Müde und abgekämpft rollte er sich auf die Seite und öffnete die Augen. Das Dunkle Mal brannte rot und warnend auf seinem Unterarm. Zeit, dass er ging. Die Sonne war dabei den Himmel für den Tag zurück zu erobern. Besser jetzt als später, mit Kindern in den Schloßgängen war es schwerer unerkannt in den Wald zu gehen. Ein letztes Mal schloß er die Augen und stand dann auf. Der Direktor schlief auf dem Sofa. Ganz leise zog sich Snape die Schuhe an, er hatte in voller Kleidung geschlafen, und zog sich den schwarzen Umhang über. Nur kein Laut von sich geben. Vorsichtig griff er nach den zwei Flaschen für Voldemort und ging auf den Direktor zu. Er fiel auf die Knie und küßte zum Abschied dessen Rocksaum, der unter der Decke hervorlugte. Als er aufsah, blickte er in die strahlend blauen Augen von Dumbledore. Sein Herr war wach.
„Pass auf dich auf!“, murmelte er und Snape nickte.
So schnell es ging verließ er das Schloß und ging zu seiner Senke im Wald, nicht ahnend, dass der Halbriese Hagrid ihm folgte.

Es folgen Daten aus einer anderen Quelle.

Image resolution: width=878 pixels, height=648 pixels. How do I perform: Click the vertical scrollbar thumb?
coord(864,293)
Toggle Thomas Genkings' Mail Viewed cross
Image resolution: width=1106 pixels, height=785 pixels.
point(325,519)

Hagrid war nachdenklich geworden. Zusammen mit seinem Hund Thoa hatte er das neue Revier aufgesucht. Es lang am Rande der Schutzzone von Hogwarts und Zauberer konnten von dort aus apparieren. Er sah Snape aus dem Schloß kommen und ihm kam ein Verdacht. Mit einer Schnelligkeit, die ihm keiner zugetraut hätte zog Hagrid sich an und schlich dem Todesser nach. Er brauchte Gewissheit. Wenn dieses neue Revier der Apparierplatz des Todessers Snape war, so konnte es sein, dass er seine Kollegen von dort aus auf das Schloß zuführen konnte. Im sicheren Abstand ging er Snape nach, der sich kein einziges Mal umblicke. Hagrid kannte den Wald besser als er und so konnte er, wenn er wollte, sich beinahe lautlos in ihm bewegen. Schon von weitem konnte er den umgestürzten Baum erkennen, der am Rand der Senke gestanden hatte. Er war bald da! Jetzt duckte er sich und schlich am Baumstamm entlang auf die Senke zu. Snape stand tatsächlich darin und schien sich zu konzentrieren. Dann plötzlich, mit einem leisen Plopp war er verschwunden. Hagrid richtete sich wieder auf, er hatte den Apparierplatz von Snape tatsächlich gefunden. Der Wildhüter sah sich um, ein ungemütlicher Platz ohne Schutz vor dem Wind, bis auf die Baumwurzeln, die in den Himmel ragten. Hagrid beschloß diesen Platz im Auge zu behalten und während er zurück zu seiner Hütte stampfte setzte der erste Schnee ein. Dankbar dachte er an seinen großen Vorrat an Feuerholz und lächelte bei dem Gedanken, dass eine gute Flasche Wein auf ihn zu Hause wartete.

Der Dunkle Lord zeigte sich angenehm überrascht, dass Snape ihm das Gift und das Wahrheitsserum bringen konnte. Als Belohnung würde er Snape die nächsten Tage nicht zu sehr belasten und er könnte sich etwas entspannen.
In dieser Zeit sammelte Snape so viele Informationen wie möglich und brachte sie Dumbledore. Dieser wiederum war froh seinen Schützling in so guter Verfassung zu sehen, obwohl Snape einmal zusammen brach als ihn die Nachwirkungen einholten. Hagrid blieb bei seiner Beobachtung und teilte sein Wissen über den geheimen Apparierplatz mit niemandem. So ging es mehrere Tage und der Schnee überdeckte bald das Land ringsum um Hogwarts.